Палеонтологам нет особой нужды выдумывать бредовые идеи, по крайней мере когда это касается головоногих. Как можно видеть на примере гонки вооружений, происходившей в течение мезозоя, за ученых все сделала эволюция.
Угрозы, исходящей от трех групп хищных морских рептилий, кому угодно покажется более чем достаточно. Однако не только морские рептилии питались раковинными моллюсками, а головоногие были не единственными их жертвами. В широкомасштабной мезозойской охоте на раковинных моллюсков участвовали рыбы и акулы, крабы и омары и даже улитки, не щадящие своих сородичей. Они были способны разгрызть, расколоть, просверлить и взломать практически любую раковину в море. Эволюционные последствия этого сохранены в камне — естественный отбор привел к усовершенствованию брони.

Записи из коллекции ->
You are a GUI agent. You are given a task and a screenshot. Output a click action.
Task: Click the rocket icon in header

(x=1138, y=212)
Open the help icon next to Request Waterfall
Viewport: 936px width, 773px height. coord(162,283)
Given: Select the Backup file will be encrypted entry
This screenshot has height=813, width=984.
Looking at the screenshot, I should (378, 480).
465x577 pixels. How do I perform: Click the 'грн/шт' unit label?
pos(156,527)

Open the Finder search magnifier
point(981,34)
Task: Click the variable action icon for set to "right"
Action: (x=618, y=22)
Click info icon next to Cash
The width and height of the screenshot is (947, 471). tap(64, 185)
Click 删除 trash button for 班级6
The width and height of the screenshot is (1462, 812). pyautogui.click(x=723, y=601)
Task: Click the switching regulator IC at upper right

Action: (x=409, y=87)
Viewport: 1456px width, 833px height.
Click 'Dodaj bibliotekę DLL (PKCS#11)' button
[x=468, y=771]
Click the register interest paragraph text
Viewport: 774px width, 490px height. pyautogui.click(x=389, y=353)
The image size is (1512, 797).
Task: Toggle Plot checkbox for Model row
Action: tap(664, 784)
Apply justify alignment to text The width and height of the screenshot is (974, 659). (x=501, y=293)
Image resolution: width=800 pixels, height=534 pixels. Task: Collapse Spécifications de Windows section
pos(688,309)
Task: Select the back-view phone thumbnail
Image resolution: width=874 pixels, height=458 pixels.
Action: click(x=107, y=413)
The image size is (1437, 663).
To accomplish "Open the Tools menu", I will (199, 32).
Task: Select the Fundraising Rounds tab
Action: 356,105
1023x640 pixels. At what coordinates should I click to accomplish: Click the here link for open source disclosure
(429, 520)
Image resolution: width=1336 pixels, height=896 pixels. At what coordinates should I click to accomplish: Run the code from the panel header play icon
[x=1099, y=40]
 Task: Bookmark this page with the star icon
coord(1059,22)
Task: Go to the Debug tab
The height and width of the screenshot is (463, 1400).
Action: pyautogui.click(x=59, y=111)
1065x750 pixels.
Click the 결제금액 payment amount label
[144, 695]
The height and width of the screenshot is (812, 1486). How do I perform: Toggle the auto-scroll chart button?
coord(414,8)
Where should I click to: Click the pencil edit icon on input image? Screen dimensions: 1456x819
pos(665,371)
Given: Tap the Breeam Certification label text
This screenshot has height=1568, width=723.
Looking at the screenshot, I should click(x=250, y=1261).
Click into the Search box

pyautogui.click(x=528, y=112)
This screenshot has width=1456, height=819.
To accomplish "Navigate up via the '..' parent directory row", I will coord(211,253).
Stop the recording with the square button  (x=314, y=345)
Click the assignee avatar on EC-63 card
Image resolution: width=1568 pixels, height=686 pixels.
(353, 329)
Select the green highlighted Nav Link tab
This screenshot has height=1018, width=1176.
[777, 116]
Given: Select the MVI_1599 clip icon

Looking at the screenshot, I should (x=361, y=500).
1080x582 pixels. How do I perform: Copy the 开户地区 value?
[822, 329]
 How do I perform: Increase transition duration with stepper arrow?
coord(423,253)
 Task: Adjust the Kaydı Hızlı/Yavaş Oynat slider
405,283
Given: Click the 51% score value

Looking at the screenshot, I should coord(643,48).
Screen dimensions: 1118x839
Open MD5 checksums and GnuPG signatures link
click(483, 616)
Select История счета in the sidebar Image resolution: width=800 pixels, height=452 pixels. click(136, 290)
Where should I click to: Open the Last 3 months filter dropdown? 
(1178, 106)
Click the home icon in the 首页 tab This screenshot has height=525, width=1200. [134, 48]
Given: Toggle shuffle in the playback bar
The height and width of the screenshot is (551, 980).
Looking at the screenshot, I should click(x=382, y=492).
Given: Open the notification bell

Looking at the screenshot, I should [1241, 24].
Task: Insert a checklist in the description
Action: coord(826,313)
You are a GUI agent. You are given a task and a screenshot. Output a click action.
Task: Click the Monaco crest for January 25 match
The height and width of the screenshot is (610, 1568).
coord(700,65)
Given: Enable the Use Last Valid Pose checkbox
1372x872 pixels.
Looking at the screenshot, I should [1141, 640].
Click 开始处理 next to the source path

ЗАДАНИЕ 1 -> Кто, помимо морских рептилий, охотился на раковинных моллюсков, согласно фрагменту о мезозойской гонке вооружений?
ЗАДАНИЕ 2 -> Пожалуйста, продолжите фрагмент о мезозойской гонке вооружений после его последнего предложения.
Записи представляют собой отдельный материал.

РЕЗУЛЬТАТ 1 -> Рыбы и акулы, крабы и омары, а также улитки.

РЕЗУЛЬТАТ 2 ->
Моллюски начали строить раковины потолще. Они отращивали длинные шипы, чтобы отгонять хищников. Входные отверстия (устья) в их раковинах становились меньше — они жертвовали собственным пространством для маневра ради укрепления главного входа. Специалист по моллюскам Гэри Вермей нашел свидетельства того, что мезозой был эпохой развития интенсивной защиты у всех видов ископаемых моллюсков. Данная тенденция настолько ярко выражена, что Вермей назвал это явление мезозойской морской революцией[94].
Как и другие их родственники-моллюски, головоногие активно приспосабливались. Аммоноиды изменили форму раковин так, чтобы мягкие части можно было спрятать поглубже внутрь, и сформировали сложные структуры снаружи. Палеонтологи называют разнообразные выросты на раковинах украшениями, но маловероятно, что они возникли исключительно с декоративными целями. Судя по палеонтологической летописи, с течением времени на раковинах аммоноидов появляется все больше шипов по мере того, как увеличивается количество отпечатков зубов: это указывает на то, что шипы, вероятно, возникли как защита от укусов хищников.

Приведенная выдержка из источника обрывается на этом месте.